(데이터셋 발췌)
● ● ● ● ● ● ●
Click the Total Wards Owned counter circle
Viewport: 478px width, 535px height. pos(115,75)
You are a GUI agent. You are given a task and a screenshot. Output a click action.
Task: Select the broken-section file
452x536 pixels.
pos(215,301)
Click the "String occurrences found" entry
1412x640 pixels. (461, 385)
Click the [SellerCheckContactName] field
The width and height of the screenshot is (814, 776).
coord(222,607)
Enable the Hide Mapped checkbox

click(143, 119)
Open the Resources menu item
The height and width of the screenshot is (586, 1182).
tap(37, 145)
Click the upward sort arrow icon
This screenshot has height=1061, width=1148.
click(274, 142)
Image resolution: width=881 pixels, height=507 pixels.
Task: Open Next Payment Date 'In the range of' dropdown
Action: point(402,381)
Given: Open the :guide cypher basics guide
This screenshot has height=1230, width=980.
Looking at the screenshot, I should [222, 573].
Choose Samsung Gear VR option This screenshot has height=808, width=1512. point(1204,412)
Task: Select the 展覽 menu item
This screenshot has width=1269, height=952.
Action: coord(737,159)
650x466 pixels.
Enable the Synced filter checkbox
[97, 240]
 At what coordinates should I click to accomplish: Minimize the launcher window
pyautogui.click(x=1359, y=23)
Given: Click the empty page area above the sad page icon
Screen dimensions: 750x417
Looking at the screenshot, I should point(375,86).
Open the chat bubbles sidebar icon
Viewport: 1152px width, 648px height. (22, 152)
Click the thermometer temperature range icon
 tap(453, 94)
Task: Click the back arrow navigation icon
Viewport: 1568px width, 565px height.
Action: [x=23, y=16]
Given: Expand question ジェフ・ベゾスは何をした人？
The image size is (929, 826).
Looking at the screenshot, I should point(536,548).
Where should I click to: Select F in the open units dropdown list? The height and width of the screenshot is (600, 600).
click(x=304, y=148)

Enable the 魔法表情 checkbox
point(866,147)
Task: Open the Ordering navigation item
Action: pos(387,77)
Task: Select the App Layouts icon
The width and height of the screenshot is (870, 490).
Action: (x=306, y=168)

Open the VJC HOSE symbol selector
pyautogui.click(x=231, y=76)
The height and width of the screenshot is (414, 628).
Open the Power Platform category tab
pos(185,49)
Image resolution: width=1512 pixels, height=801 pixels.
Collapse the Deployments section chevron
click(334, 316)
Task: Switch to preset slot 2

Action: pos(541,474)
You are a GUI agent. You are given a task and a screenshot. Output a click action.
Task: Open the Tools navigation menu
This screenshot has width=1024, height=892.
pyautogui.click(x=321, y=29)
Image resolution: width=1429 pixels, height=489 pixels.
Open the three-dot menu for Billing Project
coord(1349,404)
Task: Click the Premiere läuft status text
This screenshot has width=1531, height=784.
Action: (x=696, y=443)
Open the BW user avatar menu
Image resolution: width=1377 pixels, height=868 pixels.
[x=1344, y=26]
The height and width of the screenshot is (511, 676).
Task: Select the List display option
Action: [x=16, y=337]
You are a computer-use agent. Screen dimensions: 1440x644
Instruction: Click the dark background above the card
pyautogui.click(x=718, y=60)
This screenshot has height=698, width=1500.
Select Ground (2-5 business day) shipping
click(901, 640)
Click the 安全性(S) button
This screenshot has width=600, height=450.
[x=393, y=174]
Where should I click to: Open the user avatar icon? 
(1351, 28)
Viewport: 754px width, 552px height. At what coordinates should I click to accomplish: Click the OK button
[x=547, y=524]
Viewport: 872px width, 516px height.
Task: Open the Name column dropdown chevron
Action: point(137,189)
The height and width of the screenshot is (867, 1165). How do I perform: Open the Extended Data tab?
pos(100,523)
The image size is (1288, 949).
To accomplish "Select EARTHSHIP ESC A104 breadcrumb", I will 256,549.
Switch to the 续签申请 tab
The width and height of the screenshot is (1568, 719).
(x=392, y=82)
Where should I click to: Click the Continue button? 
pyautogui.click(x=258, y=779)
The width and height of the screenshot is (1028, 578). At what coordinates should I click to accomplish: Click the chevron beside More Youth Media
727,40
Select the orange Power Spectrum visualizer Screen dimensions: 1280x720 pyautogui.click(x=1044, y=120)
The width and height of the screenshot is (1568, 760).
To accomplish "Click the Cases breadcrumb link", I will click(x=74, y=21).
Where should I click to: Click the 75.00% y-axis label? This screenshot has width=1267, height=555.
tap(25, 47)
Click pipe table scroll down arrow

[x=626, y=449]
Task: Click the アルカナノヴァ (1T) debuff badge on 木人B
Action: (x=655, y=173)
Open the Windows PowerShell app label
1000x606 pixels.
● ● ● ● ● ● ●
### 수행 과제
위 자료 전체를 다시 쓰되, "checkbox" 자리에만 "toggle"을 넣고 나머지는 바꾸지 마세요.

### 풀이 결과
Click the Total Wards Owned counter circle
Viewport: 478px width, 535px height. pos(115,75)
You are a GUI agent. You are given a task and a screenshot. Output a click action.
Task: Select the broken-section file
452x536 pixels.
pos(215,301)
Click the "String occurrences found" entry
1412x640 pixels. (461, 385)
Click the [SellerCheckContactName] field
The width and height of the screenshot is (814, 776).
coord(222,607)
Enable the Hide Mapped toggle

click(143, 119)
Open the Resources menu item
The height and width of the screenshot is (586, 1182).
tap(37, 145)
Click the upward sort arrow icon
This screenshot has height=1061, width=1148.
click(274, 142)
Image resolution: width=881 pixels, height=507 pixels.
Task: Open Next Payment Date 'In the range of' dropdown
Action: point(402,381)
Given: Open the :guide cypher basics guide
This screenshot has height=1230, width=980.
Looking at the screenshot, I should [222, 573].
Choose Samsung Gear VR option This screenshot has height=808, width=1512. point(1204,412)
Task: Select the 展覽 menu item
This screenshot has width=1269, height=952.
Action: coord(737,159)
650x466 pixels.
Enable the Synced filter toggle
[97, 240]
 At what coordinates should I click to accomplish: Minimize the launcher window
pyautogui.click(x=1359, y=23)
Given: Click the empty page area above the sad page icon
Screen dimensions: 750x417
Looking at the screenshot, I should point(375,86).
Open the chat bubbles sidebar icon
Viewport: 1152px width, 648px height. (22, 152)
Click the thermometer temperature range icon
 tap(453, 94)
Task: Click the back arrow navigation icon
Viewport: 1568px width, 565px height.
Action: [x=23, y=16]
Given: Expand question ジェフ・ベゾスは何をした人？
The image size is (929, 826).
Looking at the screenshot, I should point(536,548).
Where should I click to: Select F in the open units dropdown list? The height and width of the screenshot is (600, 600).
click(x=304, y=148)

Enable the 魔法表情 toggle
point(866,147)
Task: Open the Ordering navigation item
Action: pos(387,77)
Task: Select the App Layouts icon
The width and height of the screenshot is (870, 490).
Action: (x=306, y=168)

Open the VJC HOSE symbol selector
pyautogui.click(x=231, y=76)
The height and width of the screenshot is (414, 628).
Open the Power Platform category tab
pos(185,49)
Image resolution: width=1512 pixels, height=801 pixels.
Collapse the Deployments section chevron
click(334, 316)
Task: Switch to preset slot 2

Action: pos(541,474)
You are a GUI agent. You are given a task and a screenshot. Output a click action.
Task: Open the Tools navigation menu
This screenshot has width=1024, height=892.
pyautogui.click(x=321, y=29)
Image resolution: width=1429 pixels, height=489 pixels.
Open the three-dot menu for Billing Project
coord(1349,404)
Task: Click the Premiere läuft status text
This screenshot has width=1531, height=784.
Action: (x=696, y=443)
Open the BW user avatar menu
Image resolution: width=1377 pixels, height=868 pixels.
[x=1344, y=26]
The height and width of the screenshot is (511, 676).
Task: Select the List display option
Action: [x=16, y=337]
You are a computer-use agent. Screen dimensions: 1440x644
Instruction: Click the dark background above the card
pyautogui.click(x=718, y=60)
This screenshot has height=698, width=1500.
Select Ground (2-5 business day) shipping
click(901, 640)
Click the 安全性(S) button
This screenshot has width=600, height=450.
[x=393, y=174]
Where should I click to: Open the user avatar icon? 
(1351, 28)
Viewport: 754px width, 552px height. At what coordinates should I click to accomplish: Click the OK button
[x=547, y=524]
Viewport: 872px width, 516px height.
Task: Open the Name column dropdown chevron
Action: point(137,189)
The height and width of the screenshot is (867, 1165). How do I perform: Open the Extended Data tab?
pos(100,523)
The image size is (1288, 949).
To accomplish "Select EARTHSHIP ESC A104 breadcrumb", I will 256,549.
Switch to the 续签申请 tab
The width and height of the screenshot is (1568, 719).
(x=392, y=82)
Where should I click to: Click the Continue button? 
pyautogui.click(x=258, y=779)
The width and height of the screenshot is (1028, 578). At what coordinates should I click to accomplish: Click the chevron beside More Youth Media
727,40
Select the orange Power Spectrum visualizer Screen dimensions: 1280x720 pyautogui.click(x=1044, y=120)
The width and height of the screenshot is (1568, 760).
To accomplish "Click the Cases breadcrumb link", I will click(x=74, y=21).
Where should I click to: Click the 75.00% y-axis label? This screenshot has width=1267, height=555.
tap(25, 47)
Click pipe table scroll down arrow

[x=626, y=449]
Task: Click the アルカナノヴァ (1T) debuff badge on 木人B
Action: (x=655, y=173)
Open the Windows PowerShell app label
1000x606 pixels.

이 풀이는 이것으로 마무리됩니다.